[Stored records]
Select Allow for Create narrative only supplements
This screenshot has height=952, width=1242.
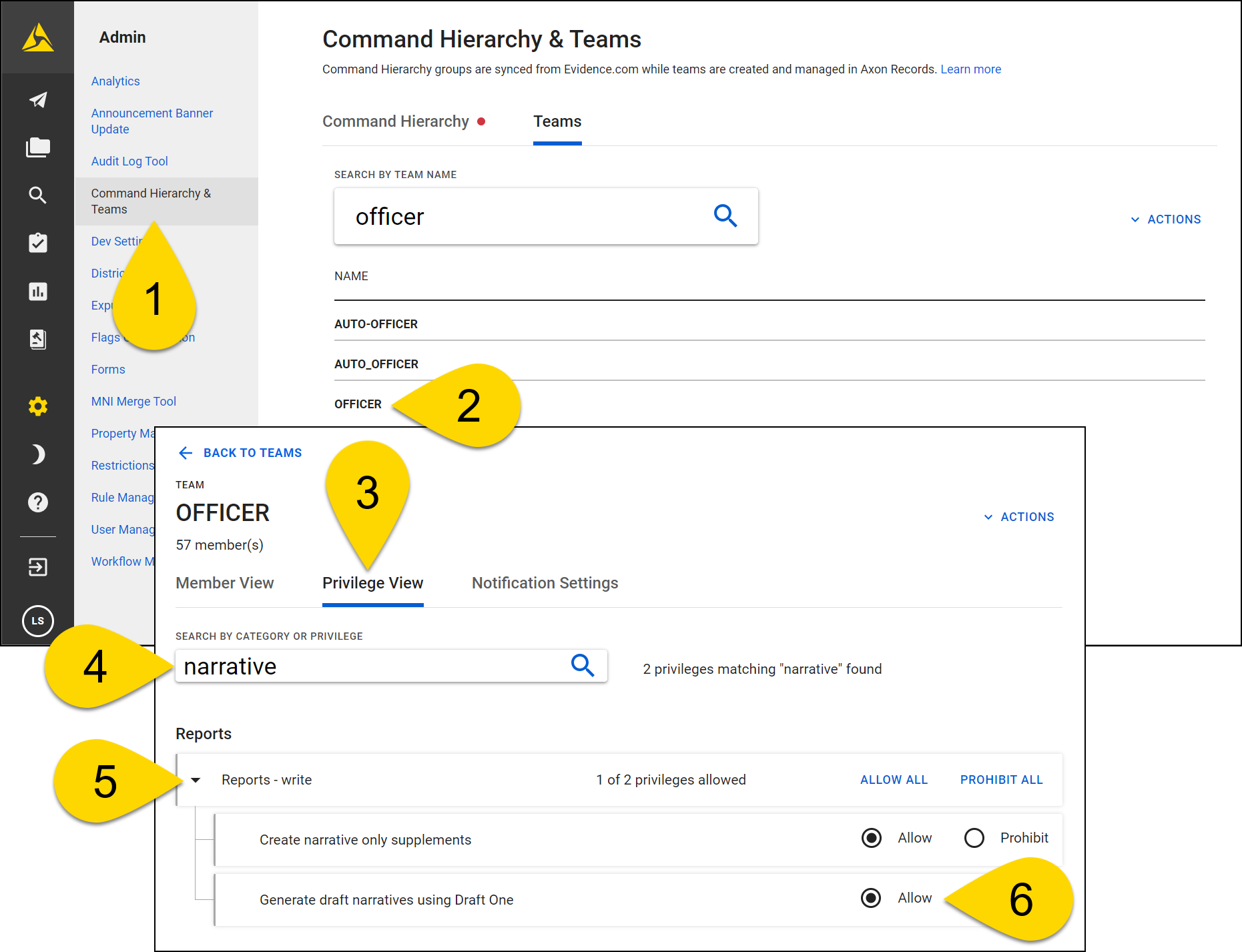pyautogui.click(x=871, y=838)
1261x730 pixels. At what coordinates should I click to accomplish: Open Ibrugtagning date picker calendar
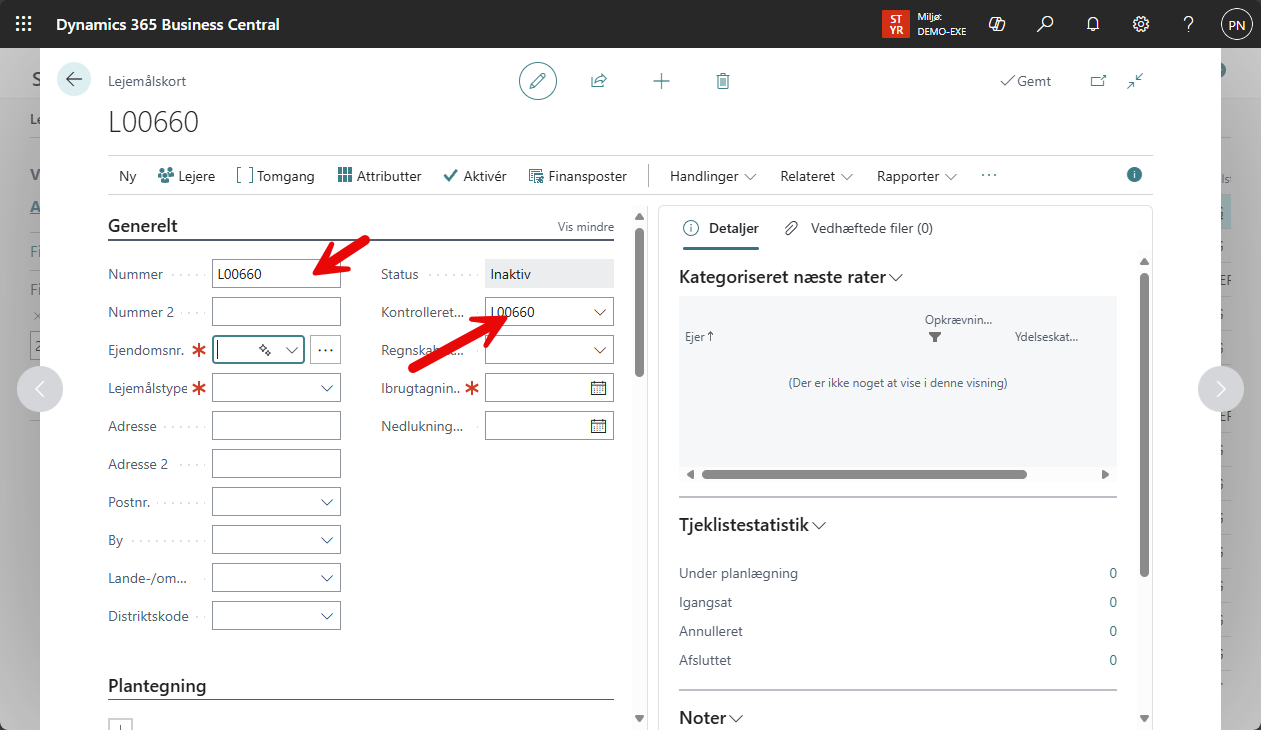(x=598, y=388)
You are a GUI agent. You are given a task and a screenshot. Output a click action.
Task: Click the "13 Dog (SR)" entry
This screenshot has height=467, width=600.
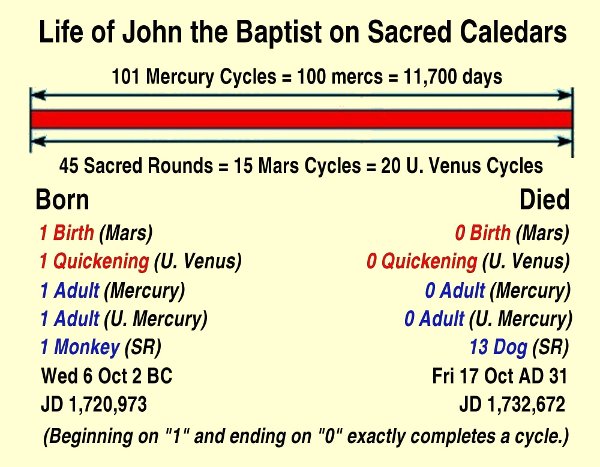pyautogui.click(x=519, y=348)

TASK:
Leave the images out and transcribe the remaining data above word for word.

EXERCISE RESPONSE:
Select Allow for Create narrative only supplements
This screenshot has height=952, width=1242.
pyautogui.click(x=871, y=838)
1261x730 pixels. At what coordinates should I click to accomplish: Open Ibrugtagning date picker calendar
(x=598, y=388)
You are a GUI agent. You are given a task and a screenshot. Output a click action.
Task: Click the "13 Dog (SR)" entry
This screenshot has height=467, width=600.
pyautogui.click(x=519, y=348)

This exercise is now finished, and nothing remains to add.